:: Task data ::

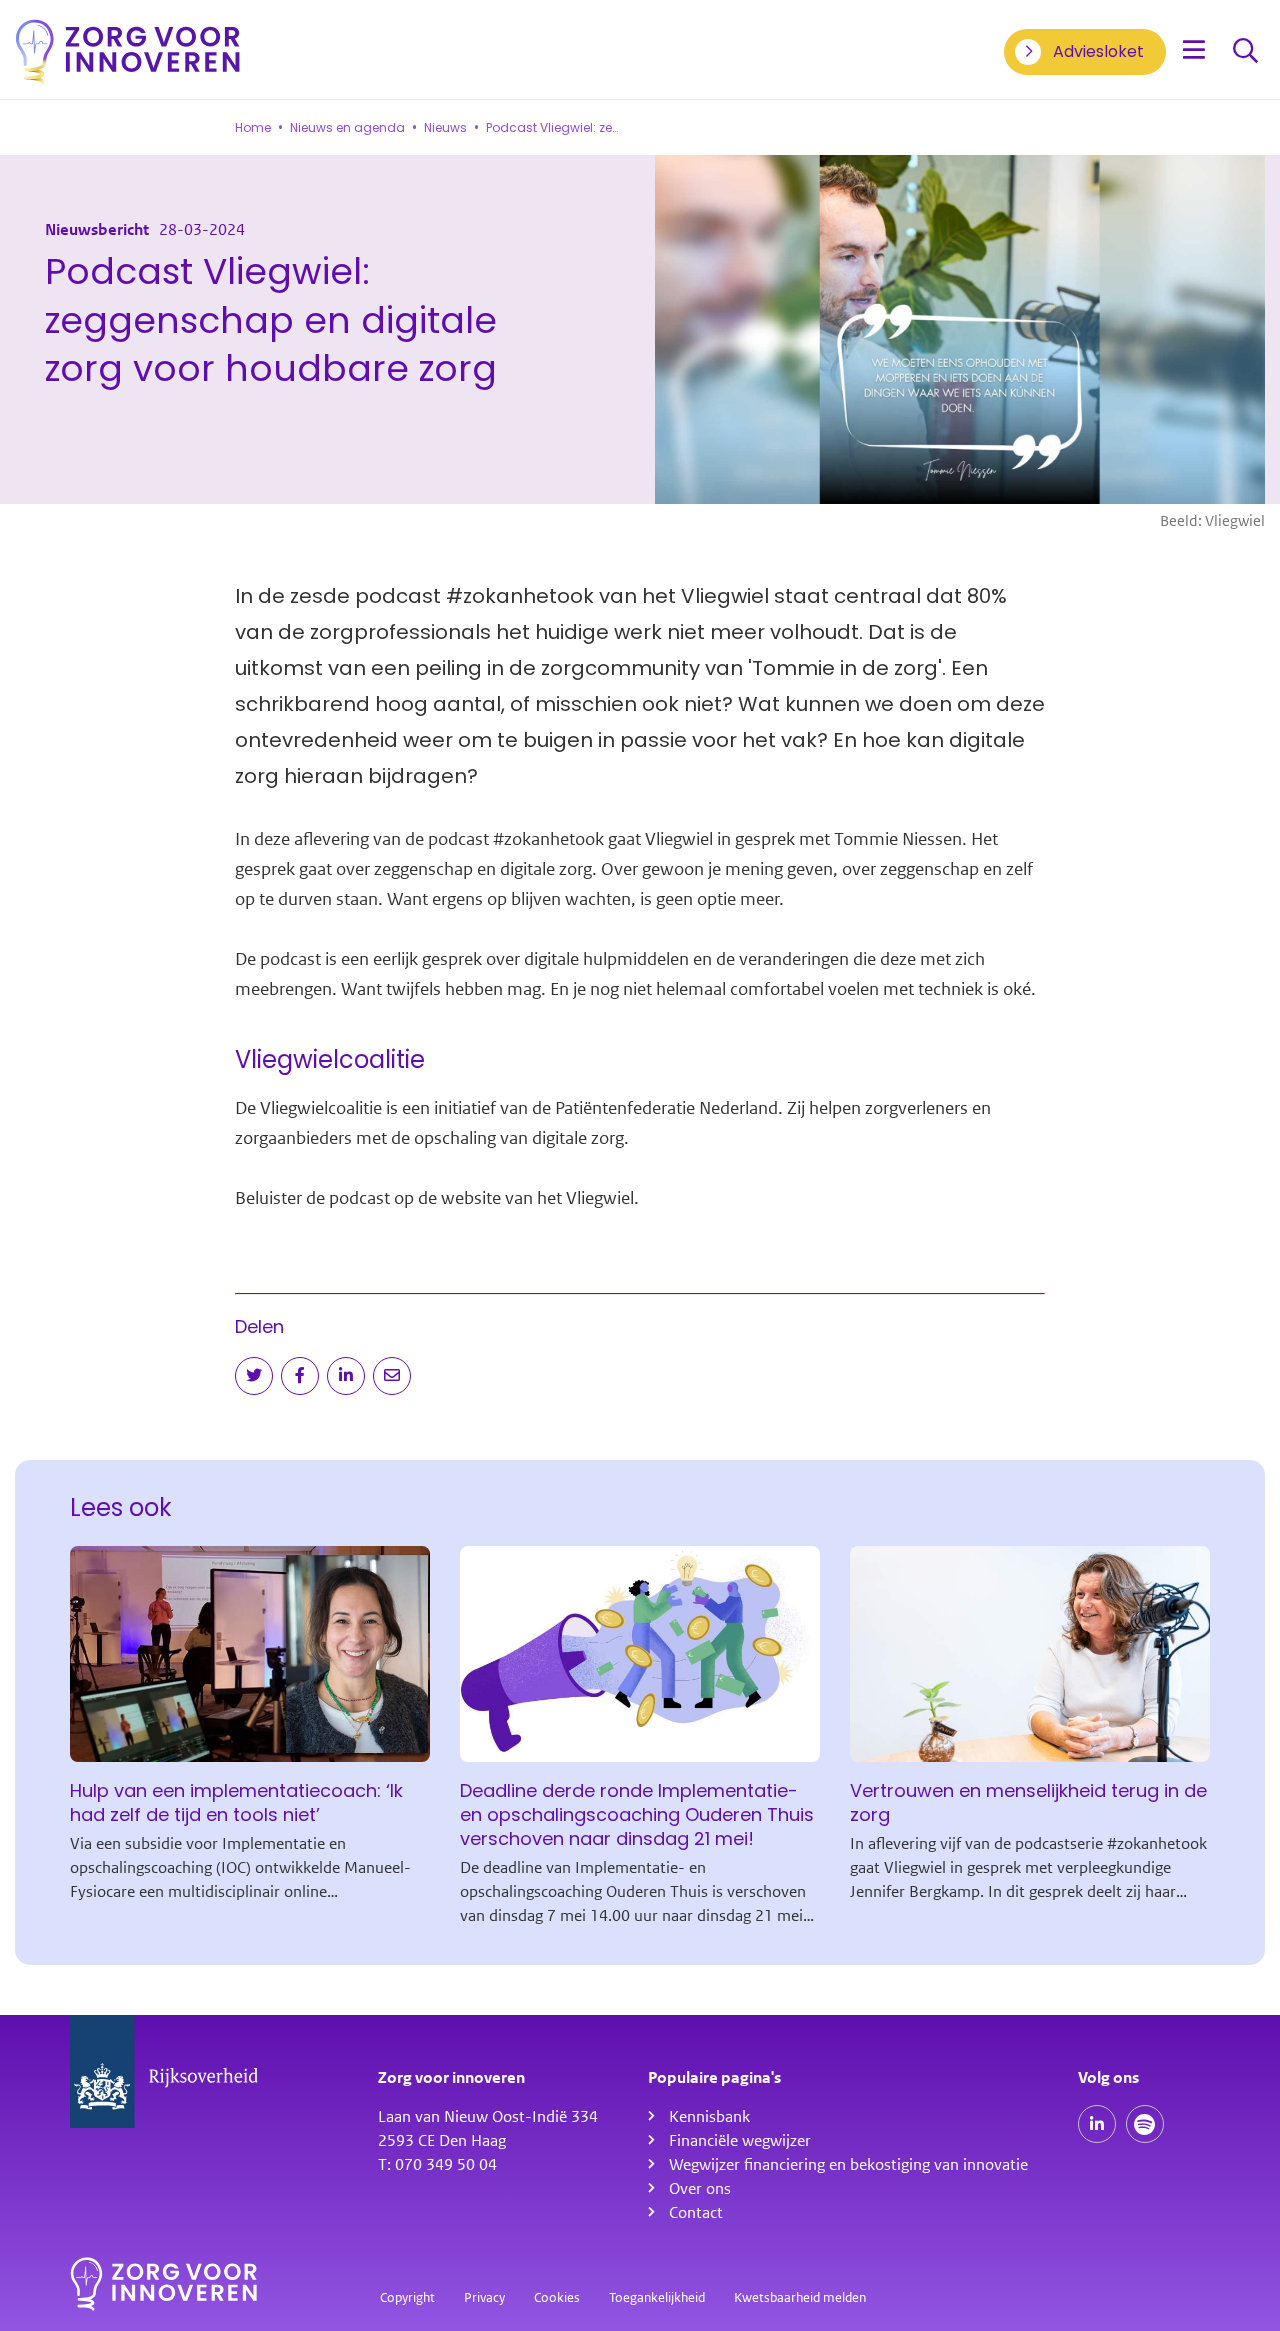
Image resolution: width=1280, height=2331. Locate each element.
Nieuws (445, 128)
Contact (696, 2213)
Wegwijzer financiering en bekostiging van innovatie (848, 2165)
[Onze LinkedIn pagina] (1097, 2124)
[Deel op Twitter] (254, 1376)
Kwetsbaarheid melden (800, 2297)
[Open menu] (1194, 51)
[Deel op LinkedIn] (346, 1376)
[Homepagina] (128, 51)
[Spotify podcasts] (1145, 2124)
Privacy (484, 2297)
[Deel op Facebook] (300, 1376)
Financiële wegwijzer (740, 2141)
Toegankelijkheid (657, 2297)
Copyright (407, 2297)
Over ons (700, 2189)
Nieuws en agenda (347, 128)
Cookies (557, 2297)
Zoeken (1245, 51)
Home (253, 128)
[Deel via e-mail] (392, 1376)
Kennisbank (709, 2117)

:: What you will do ::
Look for the word "LinkedIn" in the data, then return every line that contains it.

:: Your solution ::
[Onze LinkedIn pagina] (1097, 2124)
[Deel op LinkedIn] (346, 1376)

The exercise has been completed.